日銀の金融政策決定会合の次回日程は1月23日と24日、その次は3月18日と19日になる。
1月会合は1月20日のトランプ政権発足直後のタイミングとなり、春闘での賃上げ動向の大勢が判明してくるのは3月中旬だ。
植田氏は、1月会合について「ある程度の情報が出ていると思うが、総合判断にならざるを得ない」としつつ、賃上げ機運での「大きな姿がわかるのは3月や4月といったタイミングになる」との認識を示した。
市場関係者の間では「1月会合での利上げ」を見込む声がある一方で、「3月会合以降に利上げ判断を持ち越すのでは」との観測も広がっている。
金利スワップ市場でどの程度の利上げの可能性が織り込まれているかについて、東短リサーチなどが2024年12月30日時点で分析したところ、1月会合が41%、3月会合は35%という結果になった。
「金利のある世界」広がりの影響は
日銀による追加利上げが行われれば、「金利のある世界」は一層広がることになる。

2024年は日銀の利上げを受けて、住宅ローン金利変動型でも上昇の動きが出てきた。
預金金利も引き上げられる傾向が強まっているが、この先の利上げは家計にどういう影響を及ぼすだろうか。
追加利上げが行われ、長短金利水準が上昇した想定での年間家計への影響の試算を、みずほリサーチ&テクノロジーズが行った。

政策金利が0.25%引き上げられるケースでみると、全世帯平均では、家計にプラスとなる預金金利の増加分が約2万7000円となり、マイナスとなる住宅ローンの利払い負担増の約1万6000円を上回る。
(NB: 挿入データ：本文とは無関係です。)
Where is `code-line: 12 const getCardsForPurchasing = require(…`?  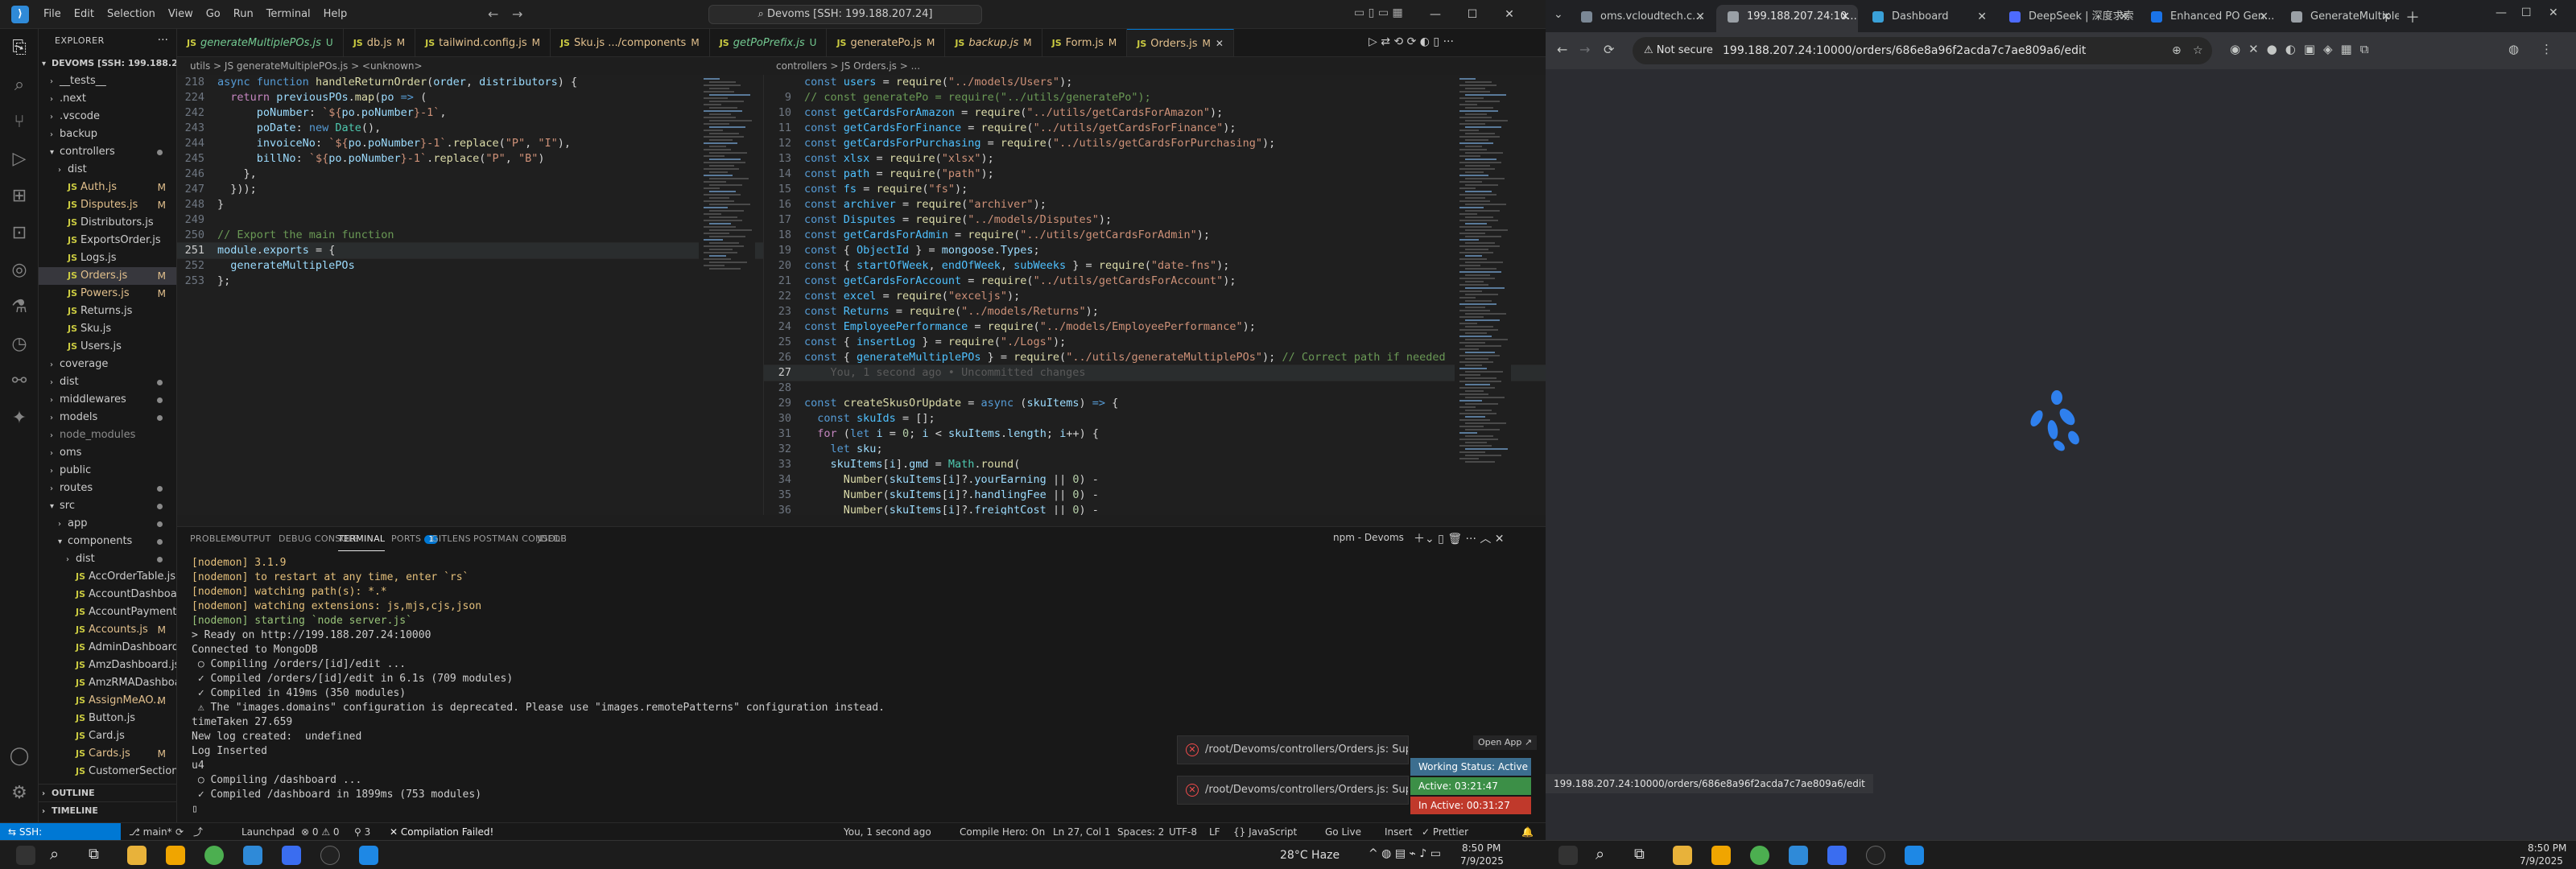 code-line: 12 const getCardsForPurchasing = require(… is located at coordinates (1155, 144).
ただ、住宅ローンを抱える世帯の平均でみると、30代では、預金金利の増加分が約8000円なのに対し、住宅ローン金利の増加分が約9万8000円、40代では、それぞれ約1万2000円、約7万円となって、預金金利増加のメリットで住宅ローンの負担増を補えなくなる傾向が見てとれる。
その先、政策金利がさらに0.25%上がって、追加の引き上げ幅があわせて0.5%になるケースだと、全世帯平均では、預金金利の増加分が約3万8000円、住宅ローンの負担増は約2万4000円となる。住宅ローンを抱える世帯の平均では、30代で、預金金利の増加分が1万4000円、住宅ローン金利の増加分が約15万2000円、40代では、それぞれ約1万9000円、約10万9000円になるという。
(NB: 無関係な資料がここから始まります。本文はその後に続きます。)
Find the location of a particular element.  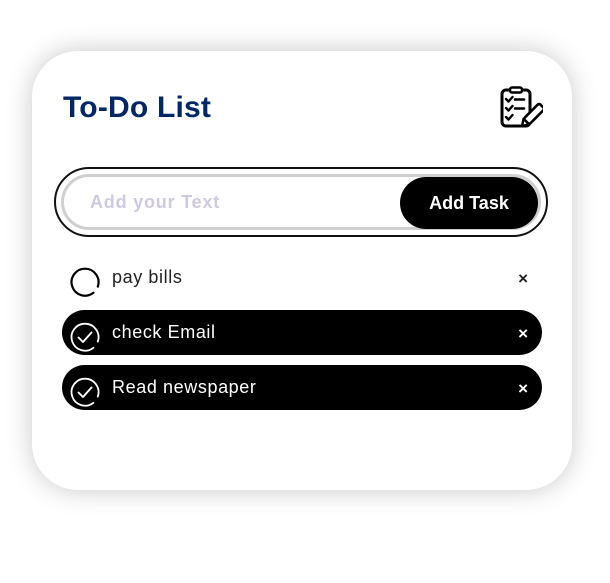

task-input-frame: Add Task is located at coordinates (301, 202).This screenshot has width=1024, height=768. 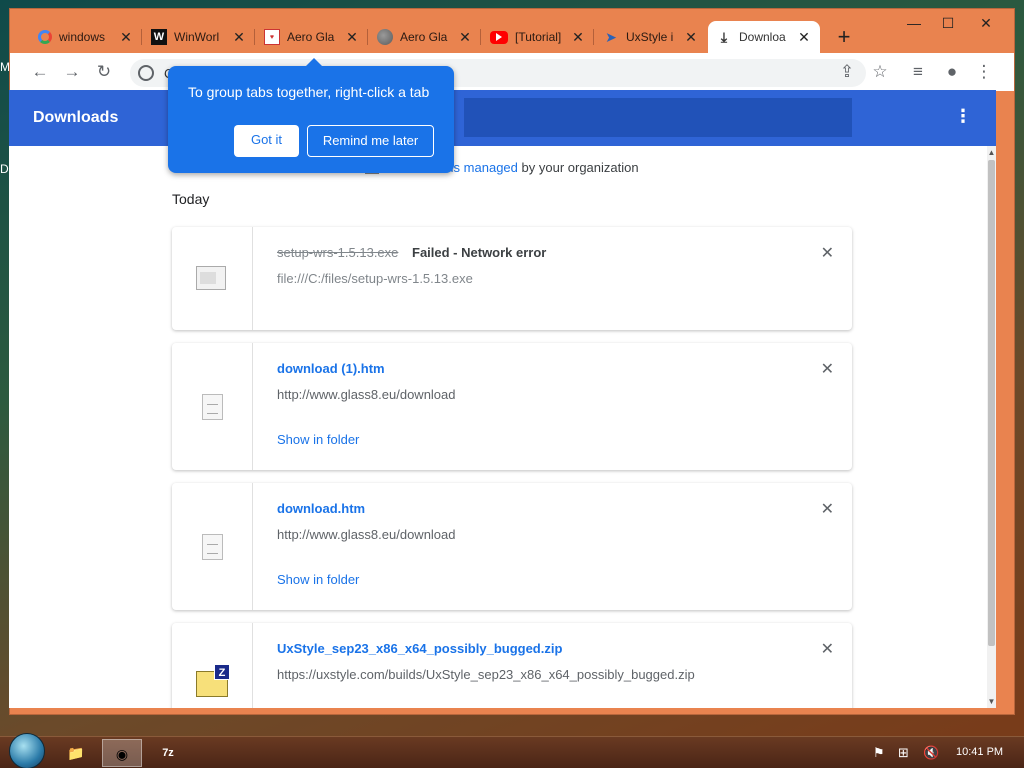 I want to click on tab-aero-glass-1: ♥ Aero Gla ✕, so click(x=312, y=37).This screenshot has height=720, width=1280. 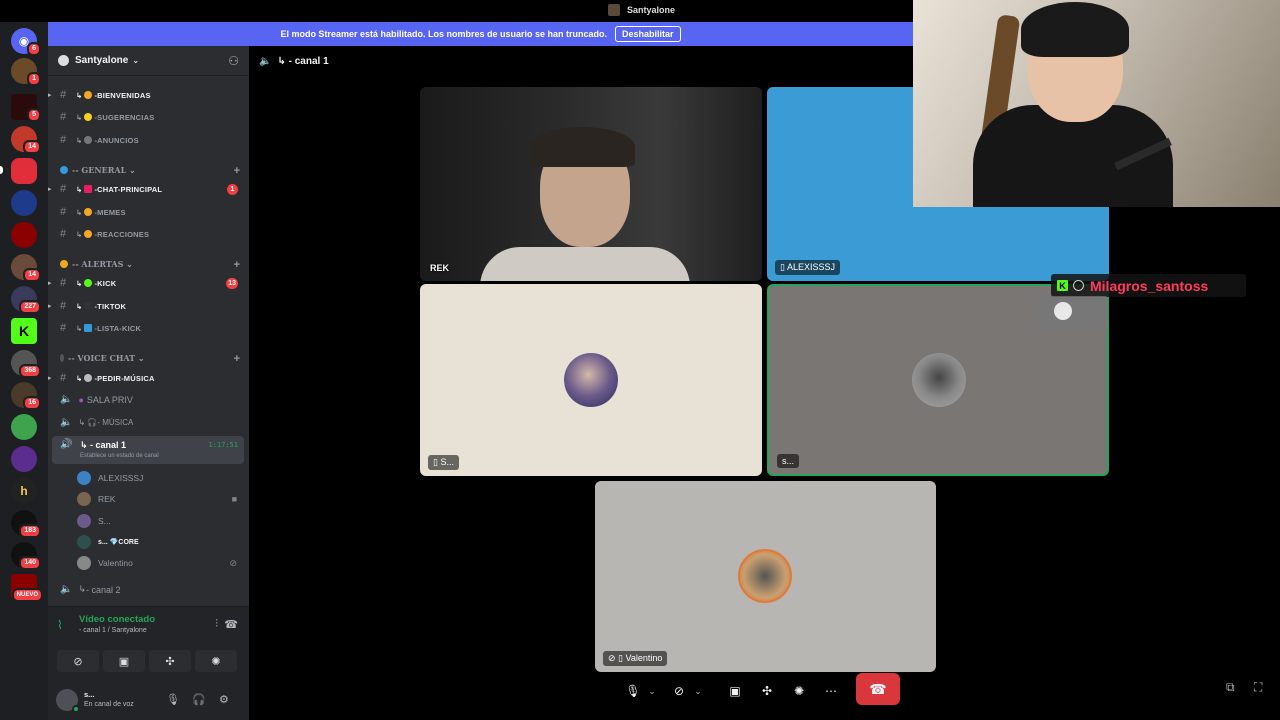 What do you see at coordinates (648, 34) in the screenshot?
I see `disable-streamer-mode-button: Deshabilitar` at bounding box center [648, 34].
「金利のある世界」の広がりは、将来の資金計画や運用の選択肢をめぐる家計での見直しが一段と進む契機になる可能性がある。
実質賃金はプラス定着できるか
物価高が長引くなか、賃上げペースは物価上昇に追いついておらず、消費に力強さが欠けるのが現状だ。
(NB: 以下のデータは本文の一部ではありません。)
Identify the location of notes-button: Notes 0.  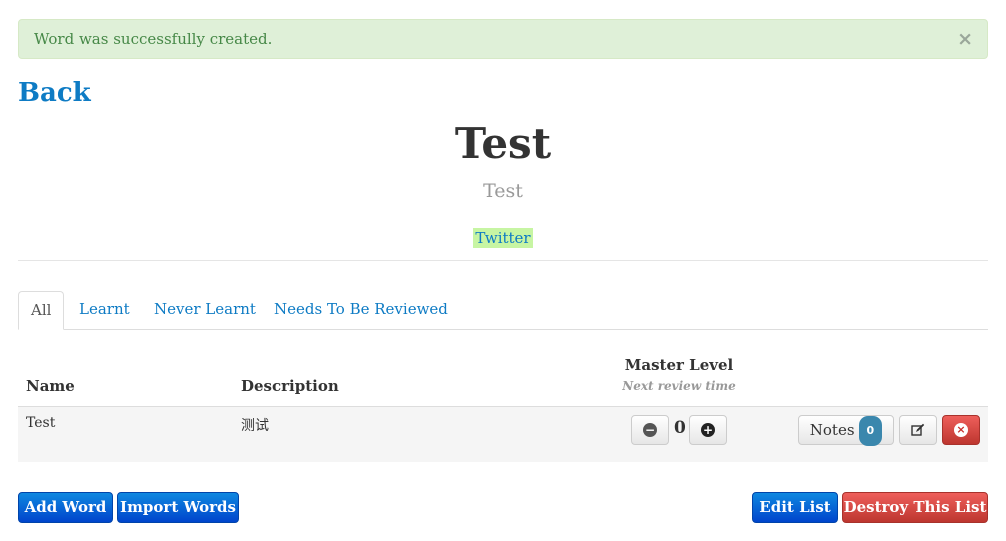
(846, 430).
2024年11月の消費者物価指数(生鮮食品を除く総合)の前年同月比の伸び率は2.7%と、39カ月連続で上昇し、「令和の米騒動」の余波が続くコメ類は63.6%と過去最大の上げ幅となった。
帝国データバンクの調べでは、2025年の食品値上げは1~4月の4か月間だけで6121品目にのぼり、平均の値上げ率は18%と、2024年を上回る見通しだ。
連合が集計した2024年春闘の賃上げ率は平均で5.10%と、33年ぶりの高い水準となったものの、2024年6月と7月にいったんプラス転換した実質賃金は、再びマイナス圏に沈んで推移している。
賃上げ加速を通じ、実質賃金のプラス定着を確実なものにできるかが、消費の先行きを占う重要なカギとなる。
戦後の「巳年」は4勝2敗
2025年は「巳年」だが、「辰巳天井」の相場格言があり、前年の辰年とあわせて天井をつけやすいとされている。
前回巳年だった2013年の日経平均株価は、第2次安倍政権の経済政策「アベノミクス」や日銀による大規模緩和のなか、1年で56%を超えて上昇したが、戦後6回の「巳年」の年間騰落率をみると、上昇した年と下落した年の勝敗は、4勝2敗となっている。
景気の下押し要因になり得るのが、トランプ新大統領が打ち出す関税強化だ。
大和総研は、中国への10%の追加関税と、カナダ・メキシコへの25%の関税が実現した場合、3か国による報復関税も想定すると、日本の実質GDPが最大で1.4%程度押し下げられると試算している。
金利のある世界のもとで、物価と賃金双方が安定的に上昇し、消費が勢いづく好循環の流れを実現して、内需が主導する上向き軌道を描いていけるのか。

2025年「巳年」は、日本経済が自律的な成長力を試される1年になりそうだ。